» **SET PROBLEM**
Copy out every line of the material below word for word, omitting the pictures.

>> begin RECORDS SUPPLIED

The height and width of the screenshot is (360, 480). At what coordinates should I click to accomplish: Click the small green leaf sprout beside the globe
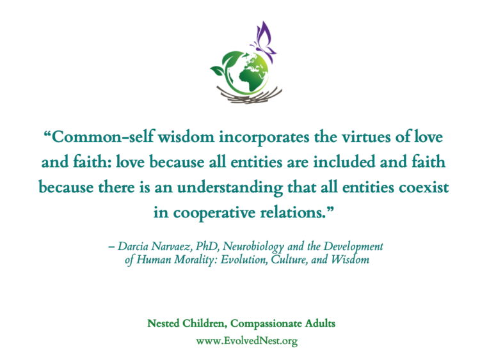[x=218, y=71]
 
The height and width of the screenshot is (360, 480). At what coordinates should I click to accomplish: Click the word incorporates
[x=264, y=137]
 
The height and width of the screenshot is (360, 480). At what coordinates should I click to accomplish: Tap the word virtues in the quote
[x=366, y=137]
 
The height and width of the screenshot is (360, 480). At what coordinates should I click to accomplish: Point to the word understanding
[x=230, y=188]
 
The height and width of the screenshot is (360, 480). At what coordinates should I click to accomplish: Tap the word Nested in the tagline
[x=163, y=324]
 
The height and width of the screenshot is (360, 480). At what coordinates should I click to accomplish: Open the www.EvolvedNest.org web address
[x=247, y=341]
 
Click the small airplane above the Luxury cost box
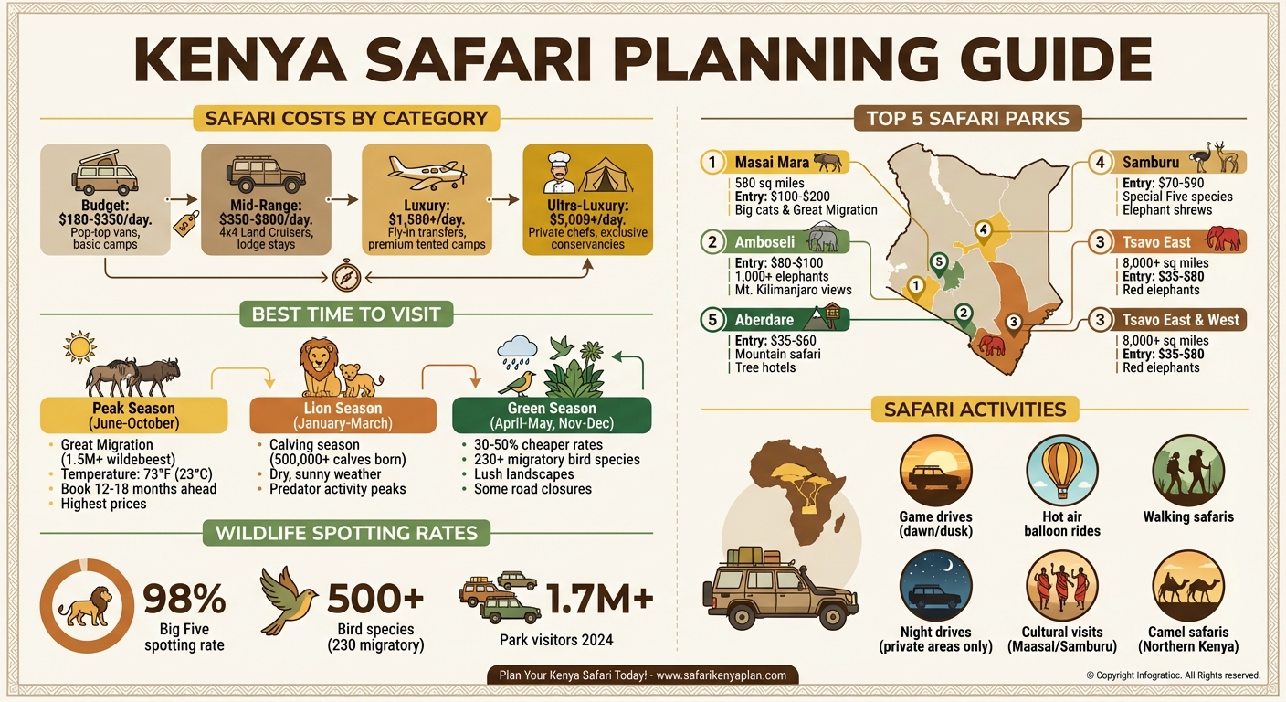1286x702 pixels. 427,171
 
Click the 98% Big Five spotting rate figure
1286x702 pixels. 184,599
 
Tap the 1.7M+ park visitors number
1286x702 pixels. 599,599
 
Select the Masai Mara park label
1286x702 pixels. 773,163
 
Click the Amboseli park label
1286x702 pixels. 765,242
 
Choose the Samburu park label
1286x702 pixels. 1151,163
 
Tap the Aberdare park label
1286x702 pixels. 764,321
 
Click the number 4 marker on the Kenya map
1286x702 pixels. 983,229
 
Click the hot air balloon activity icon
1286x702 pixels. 1061,469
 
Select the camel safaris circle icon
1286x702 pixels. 1188,585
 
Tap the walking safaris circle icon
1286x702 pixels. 1188,469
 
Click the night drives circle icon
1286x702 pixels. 935,585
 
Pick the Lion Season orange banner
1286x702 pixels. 343,416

>> end RECORDS SUPPLIED

» **RESPONSE TO THE TASK**
The height and width of the screenshot is (360, 480). At what coordinates should I click to accomplish: Click the small green leaf sprout beside the globe
[x=218, y=71]
 
The height and width of the screenshot is (360, 480). At what coordinates should I click to accomplish: Click the word incorporates
[x=264, y=137]
 
The height and width of the screenshot is (360, 480). At what coordinates should I click to accomplish: Tap the word virtues in the quote
[x=366, y=137]
 
The height and width of the screenshot is (360, 480). At what coordinates should I click to accomplish: Point to the word understanding
[x=230, y=188]
 
The height and width of the screenshot is (360, 480). At what coordinates should I click to accomplish: Tap the word Nested in the tagline
[x=163, y=324]
 
The height and width of the screenshot is (360, 480). At what coordinates should I click to accomplish: Open the www.EvolvedNest.org web address
[x=247, y=341]
 
Click the small airplane above the Luxury cost box
1286x702 pixels. 427,171
 
Click the 98% Big Five spotting rate figure
1286x702 pixels. 184,599
 
Tap the 1.7M+ park visitors number
1286x702 pixels. 599,599
 
Select the Masai Mara park label
1286x702 pixels. 773,163
 
Click the Amboseli park label
1286x702 pixels. 765,242
 
Choose the Samburu park label
1286x702 pixels. 1151,163
 
Tap the Aberdare park label
1286x702 pixels. 764,321
 
Click the number 4 marker on the Kenya map
1286x702 pixels. 983,229
 
Click the hot air balloon activity icon
1286x702 pixels. 1061,469
 
Select the camel safaris circle icon
1286x702 pixels. 1188,585
 
Tap the walking safaris circle icon
1286x702 pixels. 1188,469
 
Click the night drives circle icon
1286x702 pixels. 935,585
 
Pick the Lion Season orange banner
1286x702 pixels. 343,416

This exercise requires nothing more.